Our apparatus consists of two independent Franck-Hertz tubes, one with mercury (mounted inside an oven) and the other with neon gas, which are connected to a ramp generator and chart recorder via simple switchboxes that allow a quick change of apparatus. In addition a lock-in amplifier can be patched in to the setup to add a modulation voltage on top of the sweep voltage and the lock-in then measures the derivative of the anode current signal. The Franck-Hertz tubes, current amplifiers and lock-in are commercial products. The ramp generator and interconnecting boxes are home built. In the picture below, the chart recorder is not shown.

Photo of the apparatus

The apparatus. Click on photo for a higher resolution view.

Although the Franck-Hertz experiment is over 100 years old, the physics it explores—the interaction of energetic electrons and atoms—remains a topic of active research, for example, in the design and characterization of “drift tube” detectors used in high-energy physics.

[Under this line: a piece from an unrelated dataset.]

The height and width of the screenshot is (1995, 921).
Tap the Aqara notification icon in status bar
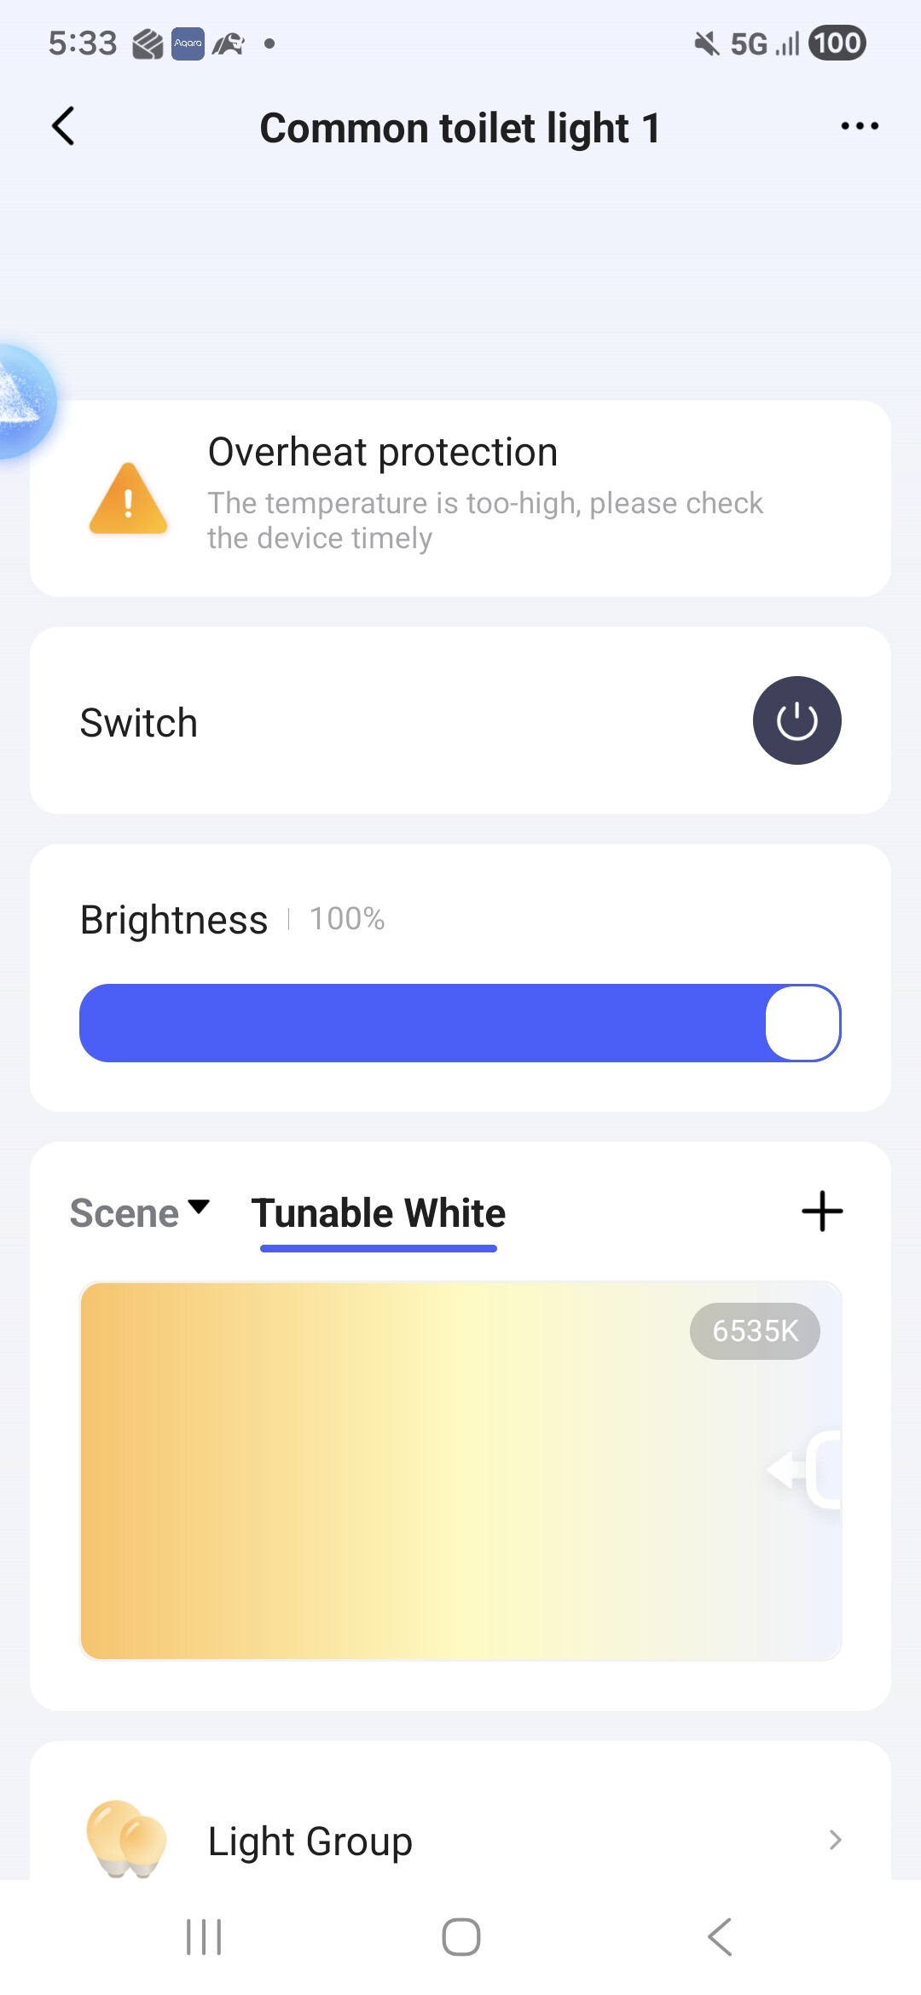click(x=188, y=43)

By digging deeper into the physics this old standby, the instructor can help students appreciate some of the subtleties of the concepts of mean-free path and elastic and inelastic cross sections, plus have them learn about a truly useful tool: the lock-in amplifier.

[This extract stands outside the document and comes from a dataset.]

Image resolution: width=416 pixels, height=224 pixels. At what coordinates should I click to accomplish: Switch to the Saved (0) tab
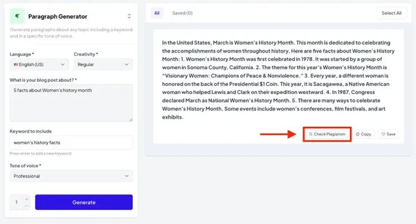point(182,12)
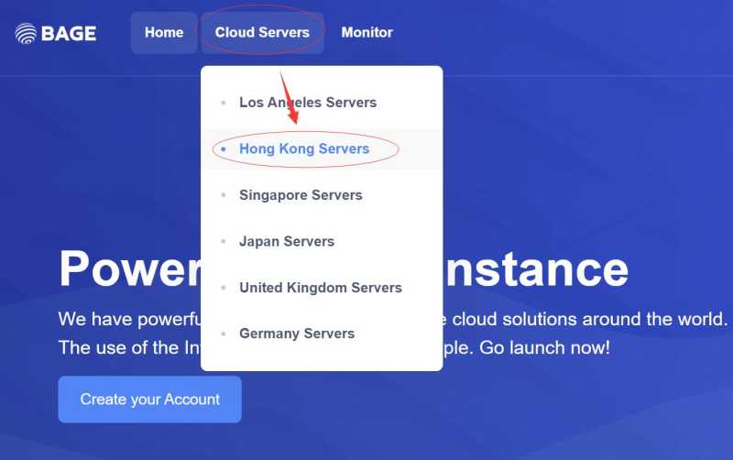This screenshot has height=460, width=733.
Task: Click bullet dot before Germany Servers
Action: (x=223, y=334)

Acquired Skills: How to carry out basic current spectroscopy with different Franck-hertz tubes; how to deduce the energy of the excited states in a basic way; how to interpret details of the anode-current plots based on a model of inelastic scattering and electron energetics; how to operate a lock-in amplifier and optimize its settings; how to investigate higher energy Hg states using a lock-in and varying temperature.

Outline of the Immersion:

All essential materials and equipment will be provided, but participants are encouraged to bring a camera (cellphone OK) and computer/notebook to record notes and results. If the participant has a favorite data analysis package, that will be useful during the lab.

Safety considerations: none.

Cost estimate: Each Frank-Hertz setup consists of a Frank-Hertz tube (either Hg or Ne), with a power supply that delivers filament current, bias voltages, and at least one must supply a ramp voltage, typically up to 70 volts (for Ne). Also necessary are an x-y recording device, such as a chart recorder, a (preferably digital) oscilloscope, or computer-interface capable of recording voltages up to 100V. Finally, a lock-in amplifier is required to study the higher-energy states of Hg. Although commercial units, such as the SRS830 are optimal, one can make a low-frequency lock-in with a much cheaper computer interface and software that is quite adequate. The following list provides a rough guide to the major costs.

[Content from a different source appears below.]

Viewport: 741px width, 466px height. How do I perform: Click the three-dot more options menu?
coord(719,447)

Hg Franck-Hertz tube & oven (Klinger Educational Products)$2500
Ne Franck-Hertz tube & mounting (Klinger Educational Products)$800
Franck-Hertz power supply includes current amp (Klinger Educational Products) $1600
Lock-in Amplifier, (digital) SRS830 (thinksrs.com)$4950
OR Lock-in Amplifier, (analog) SRS530 (thinksrs.com)$2995

Please note that the Jonathan F. Reichert Foundation has established a grant program (ALPhA webpage; Foundation website) to help purchase apparatus used in Laboratory Immersions. Limitations and exlusions apply, but generally speaking the foundation may support up to 40% of the cost of the required equipment.